- **PASSAGE TO READ**:
____________

Please notice! Search API uses your public SITEKEY, not secret API key!

For example:
https://api.addsearch.com/v1/search/1bed1ffde465fddba2a53ad3ce69e6c2?term=rest+api
Returns

{
  "page": 1,
  "total_hits": 1,
  "hits": [
    {
      "id": "54f5b92d4e4766f4bc0ce2b05f80f58d",
      "url": "https://www.addsearch.com/developers/api/",
      "title": "AddSearch REST API",
      "meta_description": "Documentation of our REST API",
      "meta_categories": ["features", "api"], // <meta name="addsearch-category" content="features/api" />
      "custom_fields": {
        "location": "London",
        "genre": ["Rock", "Pop"]
      }
      "highlight": "AddSearch’s <em>REST API</em> provides programmatic access to your search index",
      "ts": "2015-01-22T11:56:10",
      "categories": [
        "0xwww.addsearch.com",
        "1xdevelopers",
        "2xapi"
      ],
      "images": {
        "main": "https://d20vwa69zln1wj.cloudfront.net/1bed1ffde465fddba...",
        "main_b64": "/9j/4AAQSkZJRgABAQIAHAAcAAD/2wBDACgcHiMeGSgjISMtKygwPG...",
        "capture": "https://d20vwa69zln1wj.cloudfront.net/1bed1ffde465fddba..."
      },
      "score": 0.790107
    }
  ],
  facets: null
}

Fields in the returned JSON are:

  • page: Page number passed as a query parameter
  • total_hits: Total number of documents matching the search term

Elements in the hits array:

  • id: Document’s ID (md5 of the URL)
  • url: Document’s URL
  • title: Documents’s title
  • meta_description: Documents’s meta description
  • highlight: Part of the document’s content
  • ts: Document’s publishing date. if unknown, the time when the document was initially indexed
  • categories: Categories where the page belongs. These can be used to filter down the search query to a specific domain or path part
  • images.main: URL of the main image (e.g. og:image). Null if missing
  • images.main_b64: Low resolution version of the main image as a base64 encoded string
  • images.capture: URL of the screen capture. Null if missing
  • score: How well the search term matches the document
  • custom_fields: custom fields defined for the document. Each value is either a string or a string array (if multiple values defined).

____________

Saved data entries:
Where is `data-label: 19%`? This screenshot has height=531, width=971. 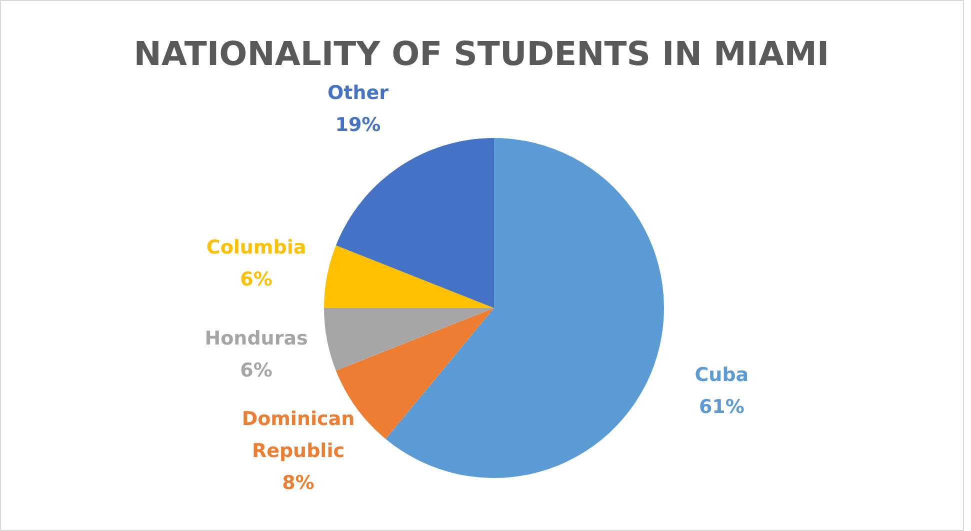
data-label: 19% is located at coordinates (358, 125).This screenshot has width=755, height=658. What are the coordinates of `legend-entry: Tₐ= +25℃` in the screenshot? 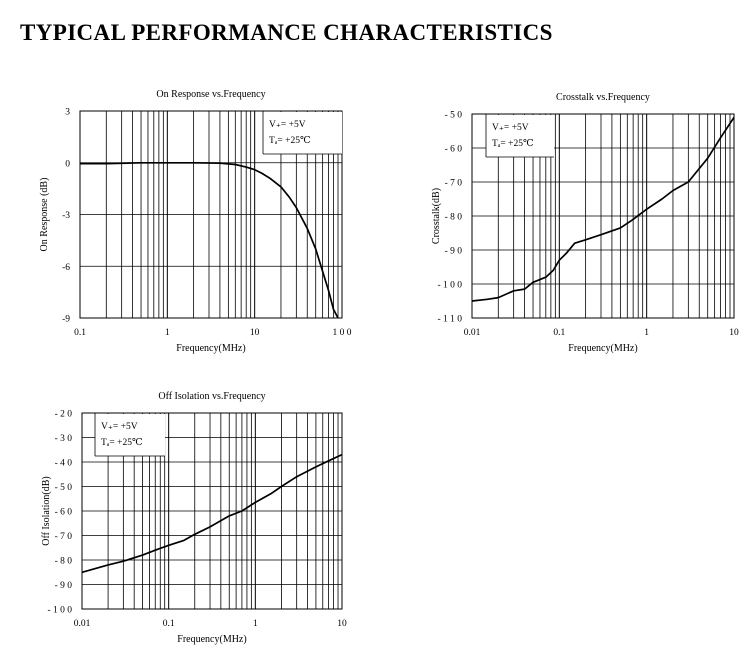 It's located at (290, 141).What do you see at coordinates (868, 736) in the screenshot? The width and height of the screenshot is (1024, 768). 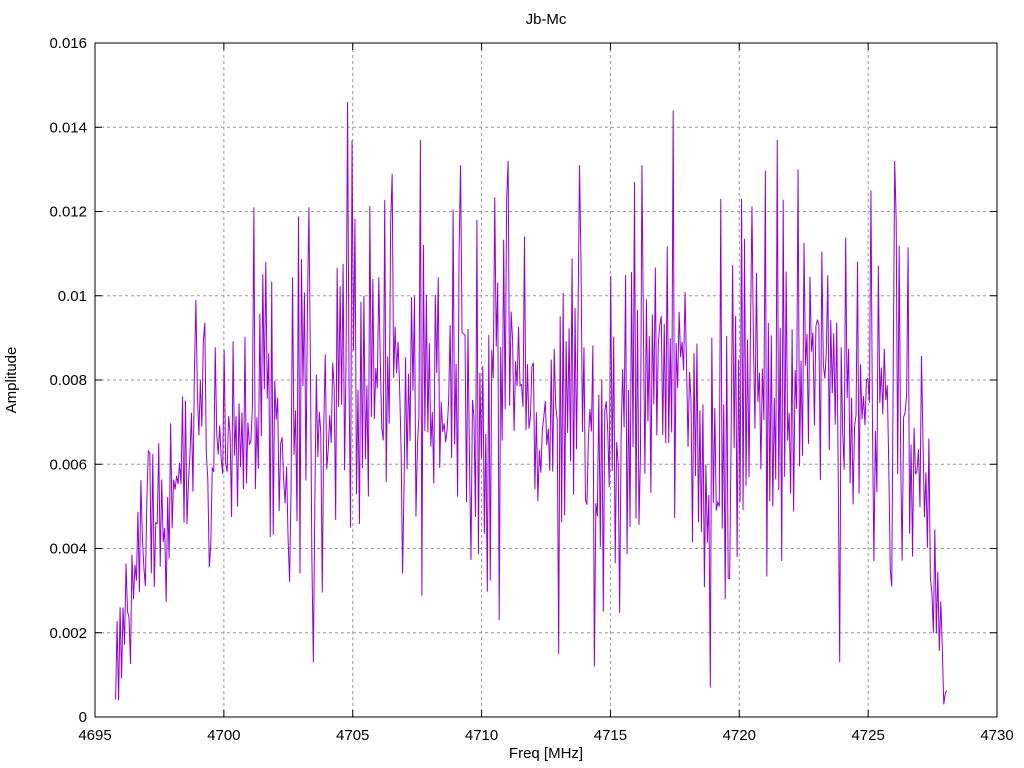 I see `x-tick-label: 4725` at bounding box center [868, 736].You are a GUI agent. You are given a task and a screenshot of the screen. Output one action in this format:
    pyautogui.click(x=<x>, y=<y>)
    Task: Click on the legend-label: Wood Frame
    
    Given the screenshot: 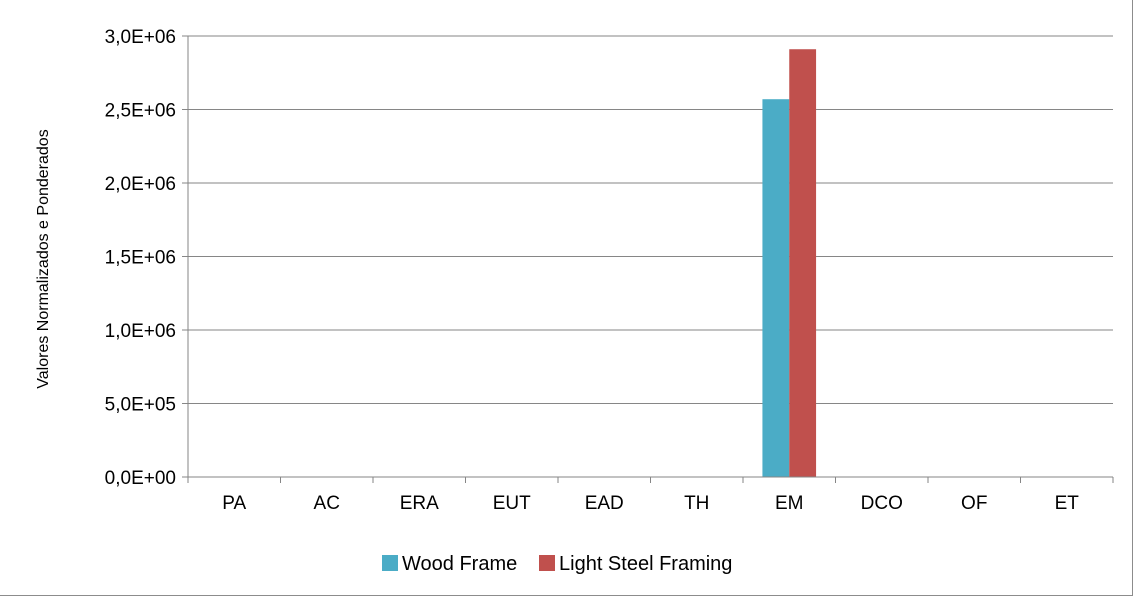 What is the action you would take?
    pyautogui.click(x=460, y=564)
    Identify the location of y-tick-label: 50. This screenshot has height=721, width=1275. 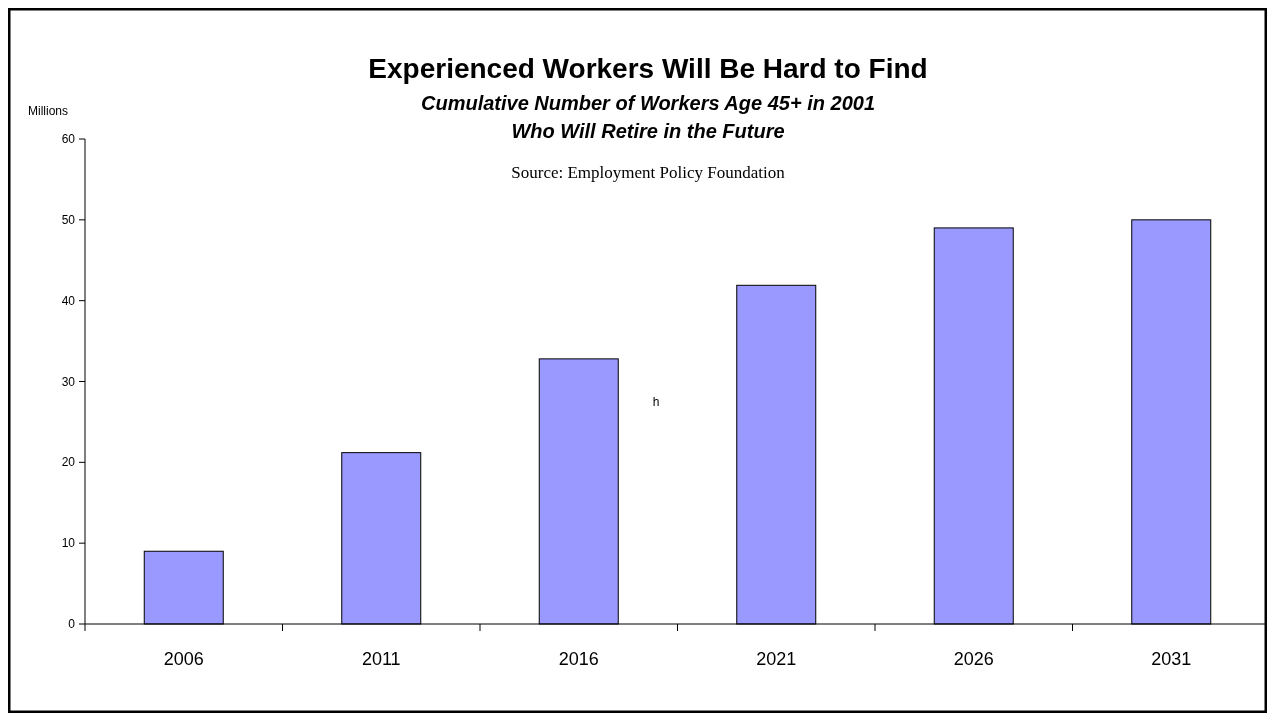
(68, 220).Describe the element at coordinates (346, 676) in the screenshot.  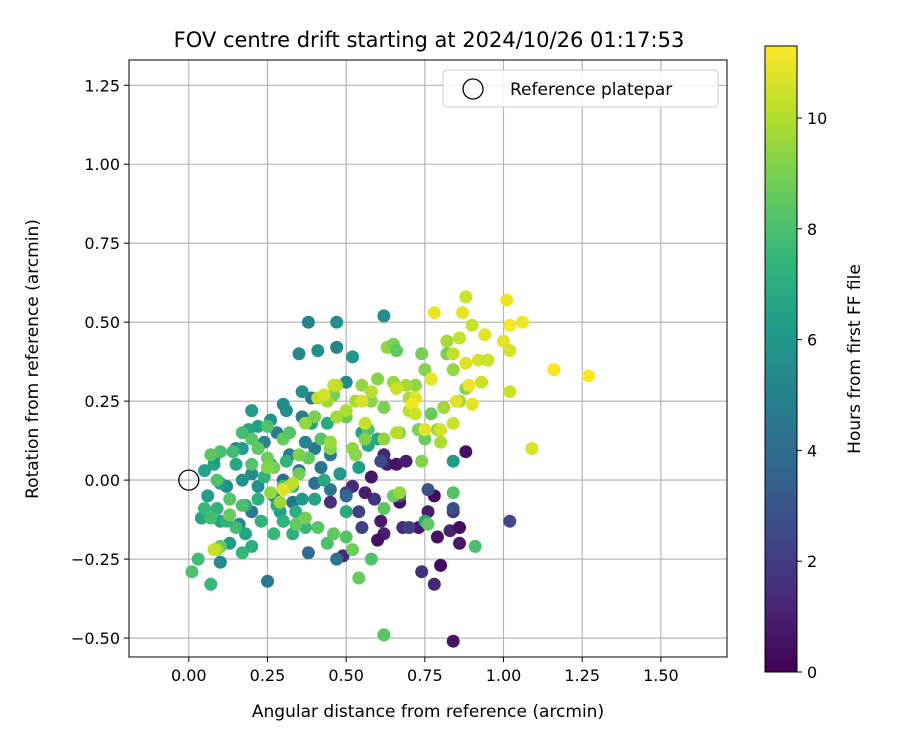
I see `x-tick-label: 0.50` at that location.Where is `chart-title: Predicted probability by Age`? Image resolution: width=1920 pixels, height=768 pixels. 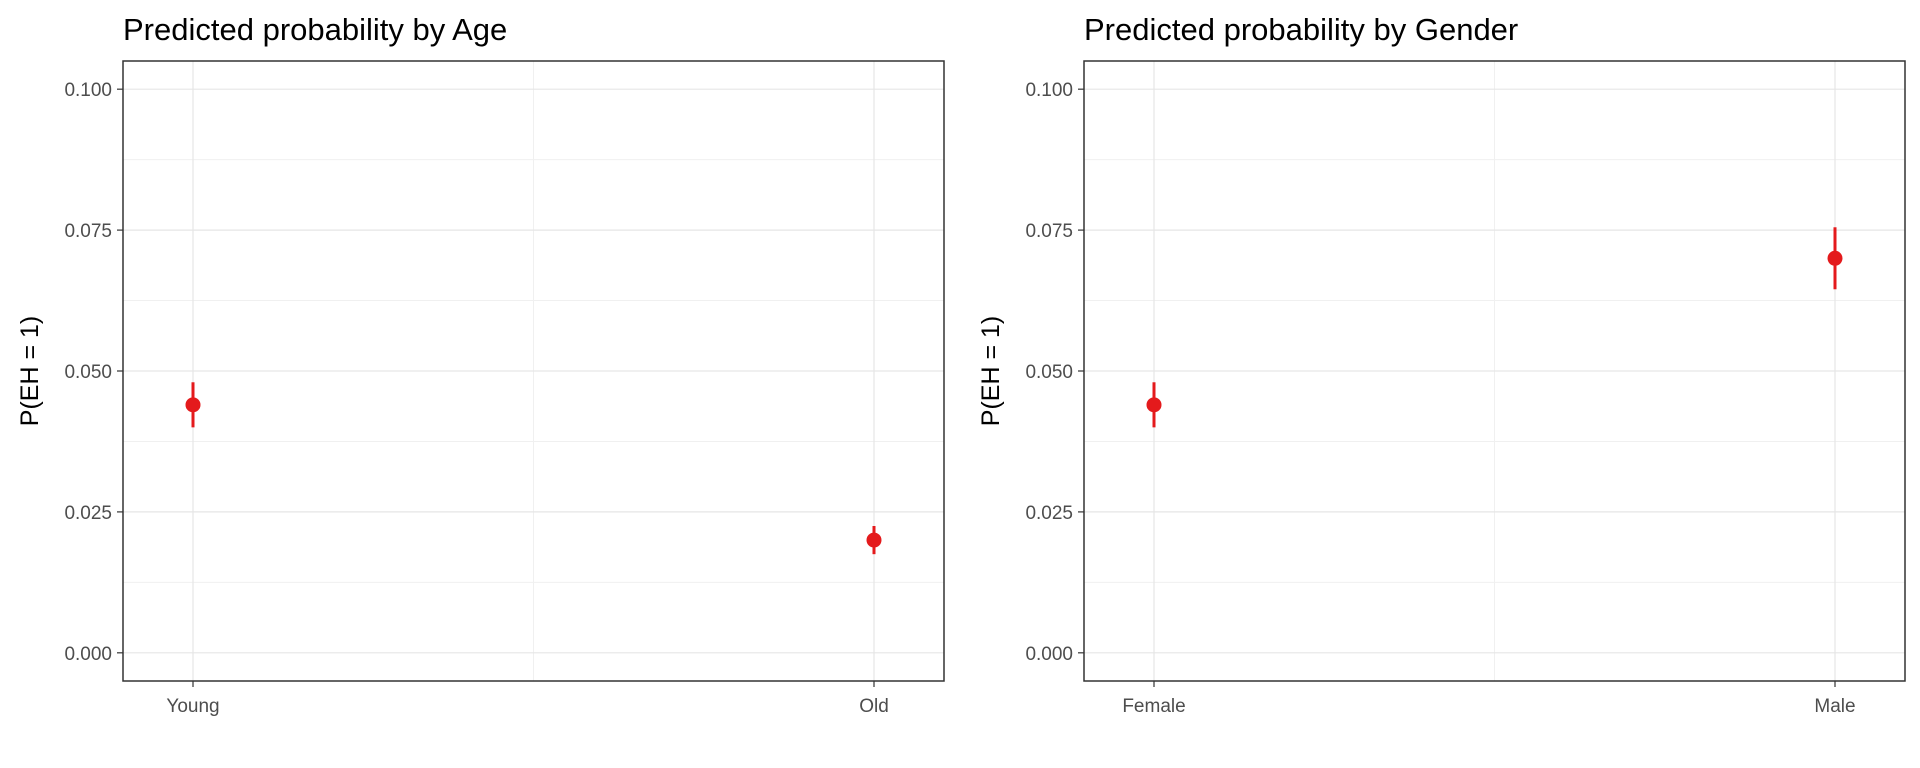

____________

- **INSTRUCTION A**:
Retype the Search API documentation from "Elements in the" up to and including "multiple values defined).".
- **INSTRUCTION B**:
According to the Search API documentation, which key does the Search API use?

- **RESPONSE AREA A**:
Elements in the hits array:

  • id: Document’s ID (md5 of the URL)
  • url: Document’s URL
  • title: Documents’s title
  • meta_description: Documents’s meta description
  • highlight: Part of the document’s content
  • ts: Document’s publishing date. if unknown, the time when the document was initially indexed
  • categories: Categories where the page belongs. These can be used to filter down the search query to a specific domain or path part
  • images.main: URL of the main image (e.g. og:image). Null if missing
  • images.main_b64: Low resolution version of the main image as a base64 encoded string
  • images.capture: URL of the screen capture. Null if missing
  • score: How well the search term matches the document
  • custom_fields: custom fields defined for the document. Each value is either a string or a string array (if multiple values defined).

- **RESPONSE AREA B**:
The public SITEKEY, not the secret API key.